[TEXT BLOCK]

Matthew DosSantos DiSorbo, Harang Ju, Sinan Aral

Large language models (LLMs), initially developed for generative AI, are now evolving into agentic AI systems, which make decisions in complex, real-world contexts. Unfortunately, while their generative capabilities are well-documented, their decision-making processes remain poorly understood. This is particularly evident when testing targeted decision-making: for instance, how models handle exceptions, a critical and challenging aspect of decision-making made relevant by the inherent incompleteness of contracts. Here we demonstrate that LLMs, even ones that excel at reasoning, deviate significantly from human judgments because they adhere strictly to policies, even when such adherence is impractical, suboptimal, or even counterproductive. We then evaluate three approaches to tuning AI agents to handle exceptions: ethical framework prompting, chain-of-thought reasoning, and supervised fine-tuning. We find that while ethical framework prompting fails and chain-of-thought prompting provides only slight improvements, supervised fine-tuning - specifically with human explanations - yields markedly better results. Surprisingly, in our experiments, supervised fine-tuning even enabled models to generalize human-like decision-making to novel scenarios, demonstrating transfer learning of human-aligned decision-making across contexts. Furthermore, fine-tuning with explanations, not just labels, was critical for alignment, suggesting that aligning LLMs with human judgment requires explicit training on how decisions are made, not just which decisions are made. These findings highlight the need to address LLMs' shortcomings in handling exceptions in order to guide the development of agentic AI toward models that can effectively align with human judgment and simultaneously adapt to novel contexts.

[RECORDS PROVIDED]
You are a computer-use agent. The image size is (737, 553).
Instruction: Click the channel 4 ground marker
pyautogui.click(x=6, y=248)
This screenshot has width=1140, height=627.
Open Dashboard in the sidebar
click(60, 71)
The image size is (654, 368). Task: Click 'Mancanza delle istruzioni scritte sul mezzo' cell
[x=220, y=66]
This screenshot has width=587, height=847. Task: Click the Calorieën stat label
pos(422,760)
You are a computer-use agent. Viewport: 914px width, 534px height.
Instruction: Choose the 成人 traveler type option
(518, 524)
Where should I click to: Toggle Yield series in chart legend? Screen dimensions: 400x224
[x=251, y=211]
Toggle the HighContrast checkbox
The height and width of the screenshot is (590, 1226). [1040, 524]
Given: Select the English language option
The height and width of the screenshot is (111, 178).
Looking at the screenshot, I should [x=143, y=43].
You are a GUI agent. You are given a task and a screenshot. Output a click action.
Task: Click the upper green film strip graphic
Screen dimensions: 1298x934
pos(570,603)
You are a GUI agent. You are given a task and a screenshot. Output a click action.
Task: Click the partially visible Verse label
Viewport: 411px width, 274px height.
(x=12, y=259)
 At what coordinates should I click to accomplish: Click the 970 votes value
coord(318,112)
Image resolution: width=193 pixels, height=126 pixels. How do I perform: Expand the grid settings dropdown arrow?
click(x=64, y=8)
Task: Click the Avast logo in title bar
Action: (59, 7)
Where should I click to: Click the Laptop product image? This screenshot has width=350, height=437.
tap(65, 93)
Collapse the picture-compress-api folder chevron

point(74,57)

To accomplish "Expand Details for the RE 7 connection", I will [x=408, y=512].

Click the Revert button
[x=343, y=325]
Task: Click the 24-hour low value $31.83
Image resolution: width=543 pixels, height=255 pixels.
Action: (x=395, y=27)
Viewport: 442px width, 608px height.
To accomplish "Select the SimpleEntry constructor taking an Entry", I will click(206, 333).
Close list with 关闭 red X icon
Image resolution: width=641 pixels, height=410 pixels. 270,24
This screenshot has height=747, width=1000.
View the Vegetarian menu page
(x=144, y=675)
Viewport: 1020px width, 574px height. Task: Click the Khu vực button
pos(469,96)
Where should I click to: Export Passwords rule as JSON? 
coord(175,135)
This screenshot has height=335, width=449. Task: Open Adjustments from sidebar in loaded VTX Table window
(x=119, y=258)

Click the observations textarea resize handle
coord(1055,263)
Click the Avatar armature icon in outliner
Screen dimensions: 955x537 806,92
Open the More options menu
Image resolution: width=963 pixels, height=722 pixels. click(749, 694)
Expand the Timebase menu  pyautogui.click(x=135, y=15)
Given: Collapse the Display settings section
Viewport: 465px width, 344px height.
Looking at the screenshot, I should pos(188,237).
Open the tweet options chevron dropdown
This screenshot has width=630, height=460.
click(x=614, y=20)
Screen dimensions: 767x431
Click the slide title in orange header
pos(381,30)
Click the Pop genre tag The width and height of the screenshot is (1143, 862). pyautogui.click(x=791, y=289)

[WHAT TO WORK ON] In the text about how language models handle exceptions, which of the three tuning approaches produced markedly better results?

[ANSWER BELOW] Supervised fine-tuning, specifically with human explanations.